Bioethics Forum Essay
After the Election, Our Aging Society Will Still Need Care Policy
Stepping into the role of caregiver to an older adult is a full-immersion course in health policy and how it is about to crash into your life. It is nearly impossible to prepare for this experience because you have no timetable for when you will get the call to report for duty. A fall. A stroke. A problem with the monthly bills suggesting cognitive impairment. Deterioration of reflexes or eyesight that end decades of driving, and the freedom associated with driving. Difficulty climbing stairs or lifting shopping bags. The diagnosis of an age-associated condition. There are so many ways in which living independently in later life can switch, abruptly or gradually, to a need for someone else to provide, manage, or finance the care that one now needs.
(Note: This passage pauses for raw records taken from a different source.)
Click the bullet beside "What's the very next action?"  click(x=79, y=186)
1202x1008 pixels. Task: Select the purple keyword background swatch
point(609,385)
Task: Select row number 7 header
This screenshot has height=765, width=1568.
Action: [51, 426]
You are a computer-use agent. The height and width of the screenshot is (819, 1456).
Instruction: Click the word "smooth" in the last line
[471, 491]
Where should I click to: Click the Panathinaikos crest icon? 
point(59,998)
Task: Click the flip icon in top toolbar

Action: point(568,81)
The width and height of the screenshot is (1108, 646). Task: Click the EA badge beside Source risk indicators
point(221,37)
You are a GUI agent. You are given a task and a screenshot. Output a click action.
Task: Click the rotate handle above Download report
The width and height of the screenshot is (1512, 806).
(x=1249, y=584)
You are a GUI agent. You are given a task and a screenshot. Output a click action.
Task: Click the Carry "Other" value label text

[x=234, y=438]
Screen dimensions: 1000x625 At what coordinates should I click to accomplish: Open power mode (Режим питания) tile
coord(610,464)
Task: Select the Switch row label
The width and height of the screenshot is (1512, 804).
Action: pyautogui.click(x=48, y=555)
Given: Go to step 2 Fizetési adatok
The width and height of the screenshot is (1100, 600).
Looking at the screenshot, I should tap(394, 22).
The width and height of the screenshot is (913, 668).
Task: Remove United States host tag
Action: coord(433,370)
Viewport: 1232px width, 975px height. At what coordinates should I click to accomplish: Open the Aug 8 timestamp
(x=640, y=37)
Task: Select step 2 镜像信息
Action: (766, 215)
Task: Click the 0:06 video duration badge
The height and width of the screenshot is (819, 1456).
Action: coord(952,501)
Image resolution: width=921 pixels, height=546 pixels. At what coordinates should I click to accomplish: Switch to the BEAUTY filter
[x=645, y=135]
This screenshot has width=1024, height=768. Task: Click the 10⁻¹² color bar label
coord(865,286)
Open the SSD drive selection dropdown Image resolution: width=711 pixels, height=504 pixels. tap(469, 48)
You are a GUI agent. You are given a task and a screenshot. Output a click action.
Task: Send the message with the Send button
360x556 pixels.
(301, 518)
That someone else is usually a family member. The family caregiver who shows up in these scenarios will soon find out what they didn’t know about Medicare, namely, how little “care” it covers. Research from AARP estimates that in 2021 the total number of family caregivers in the U.S.—38 million, roughly equivalent to the population of Canada – provided $600 billion in unpaid care to the Medicare population, while Medicare itself covered $829 billion. During discharge planning from a Medicare-reimbursed stay in a hospital or rehabilitation facility, a family caregiver may be told that their parent, partner, or other relative will need “help” or “services” to return home safely. This handoff from paid team to unpaid worker is not framed as informed decision-making. The family caregiver may have no idea of the burdens that have just been transferred to them.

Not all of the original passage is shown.